Lately, the US Federal Reserve has acknowledged having misjudged the timing, size and staying power of inflation and consequently accelerated monetary tightening.
Should the broader finance market have a similar moment of introspection, the ongoing asset re-pricing reflecting a lower fair value of most assets could equally accelerate meaningfully.
Recapitulation
The background: 10-15 years of extreme monetary policy, an economic snap-back faster than most feared after the initial CoVid chock, another US fiscal giga-stimulus package to an economy already running hot on full employment capacity and central banks dithered to start unwinding of emergency stimulus the minute a vaccine was in the mail and inflation gaining momentum.
And here we are, with inflation at levels unseen since the late ’70s and interest rates are soaring.
Readers of the blog series ”Cry wolf” (26 Feb 2021) and “Crypto winter is coming” (May 2022) will recall that in our opinion the current scenario is not just-another-correction, but a potentially large re-pricing of all financial asset prices. We also laid out a likely sequence – first government bonds, then equities and high-yield bonds to be followed by private equity and the real estate market.
Hence, a couple of points we still do not see are priced into financial markets, yet;
- As long as interest rates have not peaked, NO asset prices will find a bottom.
- Negative real rates are not sustainable for a long time as they lead to the wrong allocation of capital
- When the market believes that real interest rates are peaking, they are in fact just normalising and will stay high and NOT fall back into negative territory.
Entering the illiquidity trap
Our observation of a broadbased re-pricing of financial assets has been ongoing since early 2021, led by the US bond market. Then followed by the stock market – with some 12 months delay – at least for a first leg down.
Today, even when talking about estate assets it is now no longer bad style to say out loud that prices may drop. The development follows our chronological roadmap, why we begin to zoom in on the next phase.
Illiquid assets tend to have some common characteristics:
- being illiquid (!), meaning difficult to sell when you want, as the impetus to sell tends to coincide with everyone else
- have a high degree of leverage
- as a consequence, a very high degree of interest sensitivity.
These asset classes are where the bulk of capital has been invested in the past 10 years.
Policymakers are scrambling to push market participators and particularly the Life & Pension(L&P) segment loaded with these assets to step up the process of re-evaluating these assets towards market prices.
Depending on the speed towards such revaluation, this somewhat counter-intuitively may have a dramatic side effect on the liquid assets. Essentially, on top of the ongoing re-pricing, a liquidity wave may emerge as investors are forced to sell not what they should, but what is possible.
In the event of such capitulation development, we would see this as the first sign of a bottoming process in asset prices which could otherwise take years.
When markets wobble…
You may have heard the argument that the future is unknown, everything can happen, and therefore staying passive is the best investment strategy. While the first is obviously true, some developments are more likely than others.
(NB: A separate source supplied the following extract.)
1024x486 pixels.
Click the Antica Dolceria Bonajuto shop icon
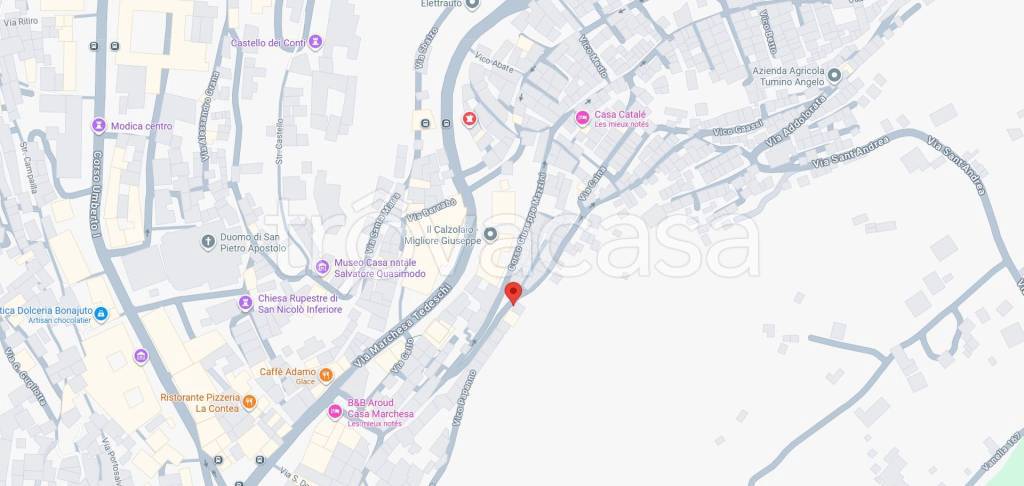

When markets fall, the diversification across asset classes fall and the portfolio suffers heavy losses. That is the thinking we have built into the systematic approach we named Active Risk Allocation.
The difference in approach is particularly clear in periods when passive management does not work – as throughout 2022. Passive management builds on the existence of diversification across asset classes, except that in major market movements this diversification evaporates and many types of assets see strong positive correlation. It is also broadly assumed that bonds or stocks may experience temporary setbacks for a year or two, but will then quickly bounce back to new highs. This belief is understandable given 3 decades of persistent drop in interest rates, and more than 1 decade of extreme central bank stimulus. [See chart below].
We believe that a reversal in any of these two drivers, or as in the current case both simultaneously, is likely to reveal historic misallocation of capital and structural complacency among many asset managers. In our Active Risk Allocation we measure the correlations which are by no means stable. We also believe that asset allocation cannot be built on long trends alone. Any long trend will see periods of reversals, long enough to warrant portfolio adjustments.